(Source records)
================================

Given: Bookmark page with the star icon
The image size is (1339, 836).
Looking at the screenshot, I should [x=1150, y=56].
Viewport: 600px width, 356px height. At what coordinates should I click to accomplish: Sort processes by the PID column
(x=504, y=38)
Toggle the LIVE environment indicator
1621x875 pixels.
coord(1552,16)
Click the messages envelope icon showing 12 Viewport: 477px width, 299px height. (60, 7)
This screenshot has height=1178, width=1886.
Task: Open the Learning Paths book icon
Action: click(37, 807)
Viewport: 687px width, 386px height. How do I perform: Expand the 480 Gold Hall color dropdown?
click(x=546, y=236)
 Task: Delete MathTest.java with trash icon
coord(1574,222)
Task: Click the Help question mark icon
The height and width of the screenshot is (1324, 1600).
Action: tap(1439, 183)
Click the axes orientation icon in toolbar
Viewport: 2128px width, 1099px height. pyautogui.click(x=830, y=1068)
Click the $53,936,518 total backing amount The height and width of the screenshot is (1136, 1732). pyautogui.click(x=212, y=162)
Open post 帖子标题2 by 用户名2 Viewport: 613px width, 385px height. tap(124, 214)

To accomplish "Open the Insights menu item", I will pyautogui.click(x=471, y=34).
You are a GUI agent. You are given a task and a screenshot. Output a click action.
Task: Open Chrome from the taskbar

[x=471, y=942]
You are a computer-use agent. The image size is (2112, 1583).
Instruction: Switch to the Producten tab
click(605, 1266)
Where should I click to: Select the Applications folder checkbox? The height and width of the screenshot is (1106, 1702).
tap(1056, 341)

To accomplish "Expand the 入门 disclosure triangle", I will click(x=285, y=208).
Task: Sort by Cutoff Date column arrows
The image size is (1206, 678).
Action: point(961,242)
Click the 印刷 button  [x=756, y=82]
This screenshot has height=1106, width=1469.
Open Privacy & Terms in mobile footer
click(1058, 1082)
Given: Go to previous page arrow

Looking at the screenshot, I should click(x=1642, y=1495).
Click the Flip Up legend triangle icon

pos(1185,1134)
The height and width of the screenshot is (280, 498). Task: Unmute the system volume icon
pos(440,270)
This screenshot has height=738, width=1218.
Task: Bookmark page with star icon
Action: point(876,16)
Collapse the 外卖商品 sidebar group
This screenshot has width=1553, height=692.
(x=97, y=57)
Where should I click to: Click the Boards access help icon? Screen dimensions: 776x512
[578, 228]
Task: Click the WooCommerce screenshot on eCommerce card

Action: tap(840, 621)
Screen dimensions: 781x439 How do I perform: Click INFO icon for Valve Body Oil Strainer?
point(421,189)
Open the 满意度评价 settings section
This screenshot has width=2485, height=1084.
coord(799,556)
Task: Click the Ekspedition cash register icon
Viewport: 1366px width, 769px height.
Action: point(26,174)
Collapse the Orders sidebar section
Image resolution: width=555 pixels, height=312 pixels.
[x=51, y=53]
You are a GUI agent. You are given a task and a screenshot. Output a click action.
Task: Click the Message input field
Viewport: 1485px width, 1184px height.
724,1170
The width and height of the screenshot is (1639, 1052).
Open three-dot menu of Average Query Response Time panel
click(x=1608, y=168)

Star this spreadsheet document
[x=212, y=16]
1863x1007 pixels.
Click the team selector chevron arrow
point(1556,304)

================================

Exactly the lines from the one containing "Collapse the 外卖商品 sidebar group" through the final line of the records must appear in your reply, and no others.

Collapse the 外卖商品 sidebar group
This screenshot has width=1553, height=692.
(x=97, y=57)
Where should I click to: Click the Boards access help icon? Screen dimensions: 776x512
[578, 228]
Task: Click the WooCommerce screenshot on eCommerce card

Action: tap(840, 621)
Screen dimensions: 781x439 How do I perform: Click INFO icon for Valve Body Oil Strainer?
point(421,189)
Open the 满意度评价 settings section
This screenshot has width=2485, height=1084.
coord(799,556)
Task: Click the Ekspedition cash register icon
Viewport: 1366px width, 769px height.
Action: point(26,174)
Collapse the Orders sidebar section
Image resolution: width=555 pixels, height=312 pixels.
[x=51, y=53]
You are a GUI agent. You are given a task and a screenshot. Output a click action.
Task: Click the Message input field
Viewport: 1485px width, 1184px height.
724,1170
The width and height of the screenshot is (1639, 1052).
Open three-dot menu of Average Query Response Time panel
click(x=1608, y=168)

Star this spreadsheet document
[x=212, y=16]
1863x1007 pixels.
Click the team selector chevron arrow
point(1556,304)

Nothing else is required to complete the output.